Headlines, Latin America & the Caribbean

IBEROAMERICA: Peace in Colombia – New Common Int’l Objective

Estrella Gutierrez

MARGARITA ISLAND, Venezuela, Nov 6 1997 (IPS) - On the occasion of the Seventh Iberian American Summit, Colombia will take a big step towards firmly inserting the pacification of its territory onto the international agenda, said Venezuelan Foreign Minister Miguel Angel Burelli.

The Caribbean island of Margarita, off Venezuela’s northeastern coast, will host this weekend’s summit of heads of state and government of 19 Latin American countries plus Spain and Portugal.

Besides participating in the summit, Colombian President Ernesto Samper will attempt to accelerate “the process of formation of a Group of Friends to boost future, gradual negotiations” for peace in Colombia, said that country’s Deputy Foreign Minister, Clemencia Forero.

One of the key meetings to run parallel to the annual summit will be a gathering between Samper and his counterparts from Costa Rica, Spain, Mexico and Venezuela, who at the September UN General Assembly formalised their decision to support peace in Colombia.

And several delegations that began to hold preparatory meetings Wednesday prior to the summit in the city of Porlamar on Margarita, as well as Burelli himself, said peace in Colombia would be one of the key issues discussed during the leaders’ closed-door meeting on Sunday.

In his gathering with the group of four countries, “Samper will report on the scope of possibilities for peace, what is and isn’t feasible and to what extent we can act,” Burelli told IPS.

The group is an informal “group of friends for now, a goodwill or contact group, which is at the service of Colombia,” the minister explained.

“Samper will spark the countries’ interest in the design of the guidelines favoured by the government to activate the peace process,” Forero said in Margarita.
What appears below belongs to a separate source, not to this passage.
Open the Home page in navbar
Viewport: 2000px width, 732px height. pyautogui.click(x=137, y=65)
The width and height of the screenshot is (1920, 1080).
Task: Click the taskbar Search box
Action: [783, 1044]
Samper underlined in July that none of the parties involved in the armed conflict – the Colombian army or the guerrillas – had been able to win the war, a fact that has made gradual peace negotiations through sectional accords an inescapable necessity.

He also visited Guatemala, where he clearly indicated that the Central American country’s peace process – which led to the signing of a peace accord in December 1996 – was the model his government wanted to adopt.

But the creation of a Group of Friends like the ones formed by Spain, France, Mexico and Venezuela to back peace negotiations in El Salvador and Guatemala also requires support from the guerrillas.

Colombia’s guerrilla groups – the oldest in the world – have not yet clearly signalled that support, although the Revolutionary Armed Forces of Colombia (FARC) has insinuated that it would be willing to take part in a UN-sponsored peace process.

However, doubts remain as to the attitude of another, smaller group that has been waging armed struggle for the past four decades, the National Liberation Army (ELN). The group may not be willing to participate in negotiations that include the participation of Venezuela, across whose border Colombian rebels, particularly the ELN, make frequent incursions.

Burelli added that in Sunday’s closed-door meeting between the 23 heads of state and government – two each in the case of Spain and Portugal – Samper would explain his country’s internal turmoil, “and countries that have not yet done so will be made aware that Colombia’s problem concerns all of us.”

The Venezuelan government feels the international community has taken too long to understand the magnitude of the impact of the virtual civil war racking Colombia, which has drawn much more attention as a key focalpoint of the world’s drug trade.

The area along Venezuela’s extensive border with Colombia is constantly shaken by guerrilla activity, a situation that would have to change if a Group of Friends were created.

At the UN General Assembly in September, a number of countries expressed their desire to actively participate in a peace process in Colombia, especially European nations like Sweden, Norway and even Switzerland, little given to breaking with its traditional international neutrality.

But the four nations that signed a communique issued Sep. 25 offering to back a Colombian peace process reportedly did so to keep the Group of Friends from becoming large and unwieldy, particularly in the crucial preliminary phase.

Diplomats and analysts say a clear signal will emerge from Margarita indicating that the international community has taken up peace in war-torn Colombia as a common objective, just as it had done earlier with respect to the search for peace in Central America.